■ Text provided
— begin —
Therefore, we increased wages in two stages last year in September and this year in March, and they obviously reflect in the in the in the personal expenses. In Bulgaria, this 22% is distorted by the accounting of the supervisory fees in the 1st quarter. Without that, if we accrued them as we used to do, then this 22% growth would have been only 7%. In Albania, the new acquisition which came into our group in last year, in August, increased the cost. That's, that's here the increase is purely due to the fact that due to that acquisition. Capital, capital situation. Despite a sizable acquisition of Ipoteka Bank in the second quarter, the capital ratios improved.

As you can see, the Common Equity Tier 1 ratio improved by 80 basis points, and that's due to obviously of the, of the strong profit and retained earnings increase coming from the quarterly profits. We continued to issue MREL bonds, so we had a $500 million issuance in May, and then in June, we did a private placement of $110 million. We expect to do another benchmark euro deal during the course of this year in order to get to the to fulfill the requirements of next year. Here, one news, which we announced yesterday. Yesterday, we received the preliminary SREP documentation from the Central Bank.

They did the, the, the supervisory review. They, they, initially proposed 120% SREP ratio, which is five percentage point lower than what we have this year. This is a kind of preliminary number, but if it happens that this eases somewhat our, our kind of MREL issuance needs during the course of this year. Europe-wide stress test was done by EBA, the usual biannually exercise, and as usual, we came out quite successful. We are number four, if you measured by the, the kind of change in Common Equity Tier 1 ratio over a 3-year period of the, of the stress scenarios. One of the best banks or the most stable and resilient banks, according to the stress test in Europe, is OTP.

Again, this is quite in line with our expectations and, and, kind of same type of result what we has had before on this stress test. We are not just resilient in terms of our capital situation, but also continue to be relatively conservative in provisioning. You see the coverage ratios compared to some other banks, while the stage three ratio continues to decline, so it's well below 4.25%, even including Russia and Ukraine. Without Russia and Ukraine, it's only 3.4%. We are getting quite far from this kind of 5% magical level, below which banks are not considered high NPR.

A few more thirds, it's usual, on Hungary, without going too much into details, it's clear that mortgage lending is much less active than it used to be due to the high infl-- high rate environment. I mean, disbursements down by 40% year-on-year, applications down by two third year-on-year. Somewhat... I mean, it's positively surprisingly, actually, consumer loans continue to, to grow even in, in, in this environment. Year-on-year, we have 8% growth. In this segment, we continue to strengthen our market share, and it even exceeded 41%. In terms of cash loans, I already talked about retail deposits. Our retail deposit market share continues to increase.
— end —
■ Data
— begin —
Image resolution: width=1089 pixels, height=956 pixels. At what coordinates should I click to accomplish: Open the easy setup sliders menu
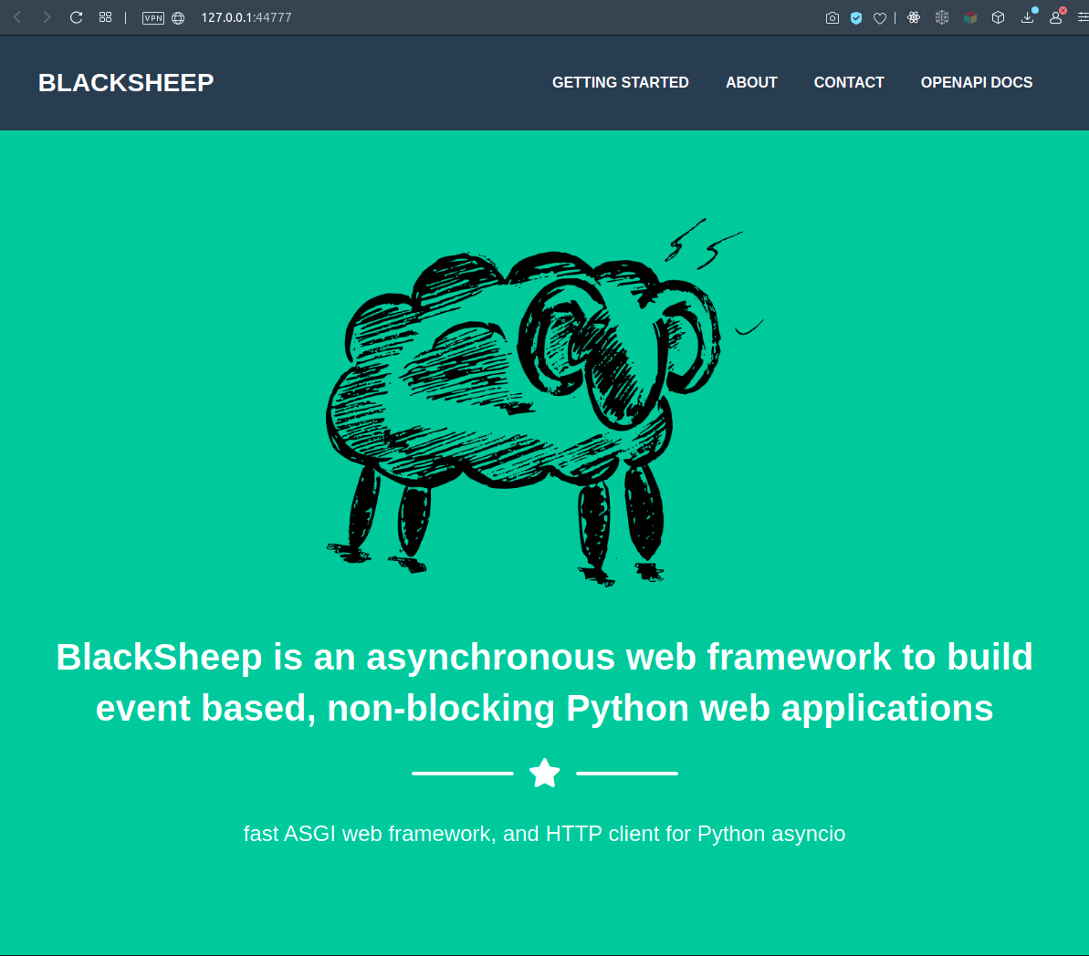1083,18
— end —
Answer these questions from the earnings call excerpt.
1. By how many basis points did the Common Equity Tier 1 ratio improve?
2. What SREP ratio did the Central Bank initially propose?
3. By what percentage were mortgage disbursements in Hungary down year-on-year?

1. 80 basis points.
2. 120%.
3. 40%.